Holmes walked a career-high six batters, allowed four hits and allowed three earned runs.

“Obviously the walks, they hurt us there tonight,” Holmes said. “Especially that last inning, we walk that many, eventually it’s hard to avoid the big inning. The leadoff walk hurt there, with Acuna getting on and Riley hit a good sinker, but at the end, I think it forced me to throw a lot more pitches and didn’t execute when I needed to there at the end.”

Mets offense in a massive rut

The Mets offense went dormant after the fifth inning of the series opener on Tuesday night.

Over the final 23 innings of the series — after opening a 4-1 lead in the opener that they would relinquish — the Mets only scratched across one run and were outscored 16-1 by the Braves.

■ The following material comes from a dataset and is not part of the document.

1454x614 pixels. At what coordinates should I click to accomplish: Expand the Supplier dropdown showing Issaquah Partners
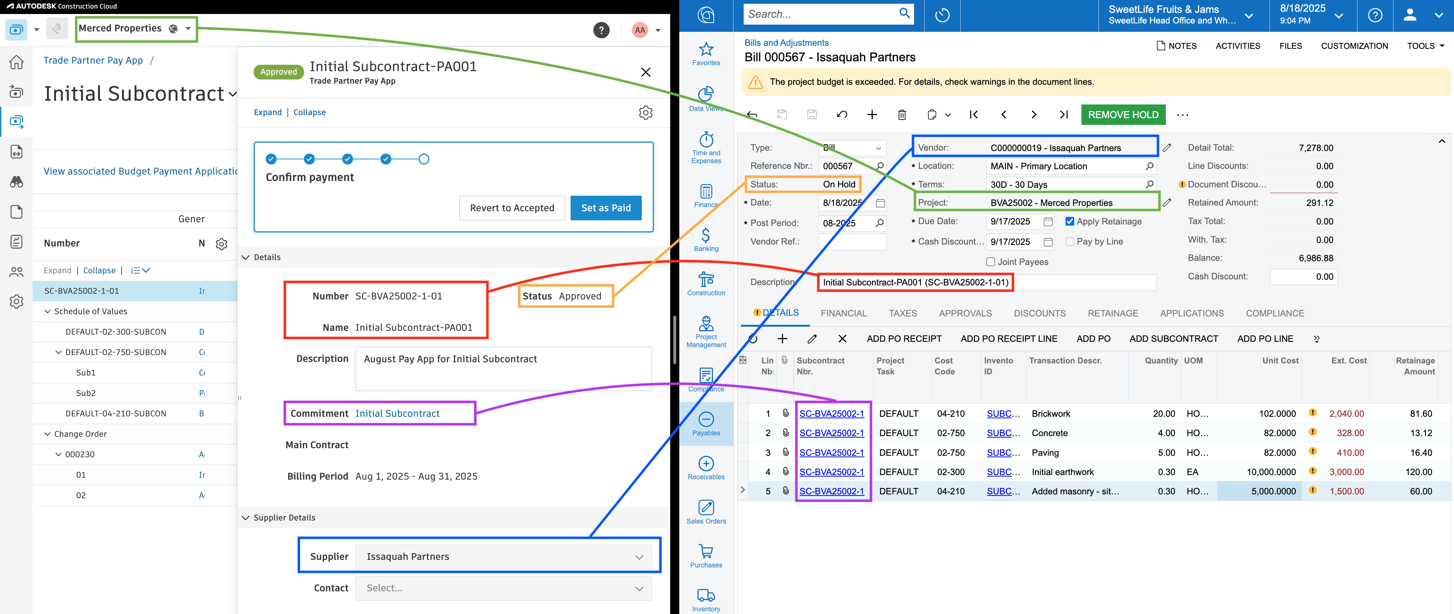tap(639, 556)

Ronny Mauricio supplied the only run during Thursday’s loss, blooping in an RBI single to score Tyrone Taylor and provide the Mets with a short-lived 1-0 lead in the top of the second inning.

After picking up three hits in the first two innings against Spencer Strider, the Mets were held to two hits over the final six innings on Thursday night, with Nimmo lacing a double into the left-field corner and being stranded at third in the inning and Starling Marte doubling in the ninth.

“I thought the first time through we put together some really good at-bats, but then we started chasing,” Mendoza said. “We couldn’t do much after that. (Strider) kept going, made us chase and that was the key there.”

During the Mets’ losing streak, the Mets are 6-for-42 with runners in scoring position.

“You can’t try and do it all at once. You can’t try and go out and hit a five-run home run. It doesn’t exist,” Nimmo said “You just try and start small. Try and win the battles that you go up there and control, which is strike one, strike two and try to stay in the zone.”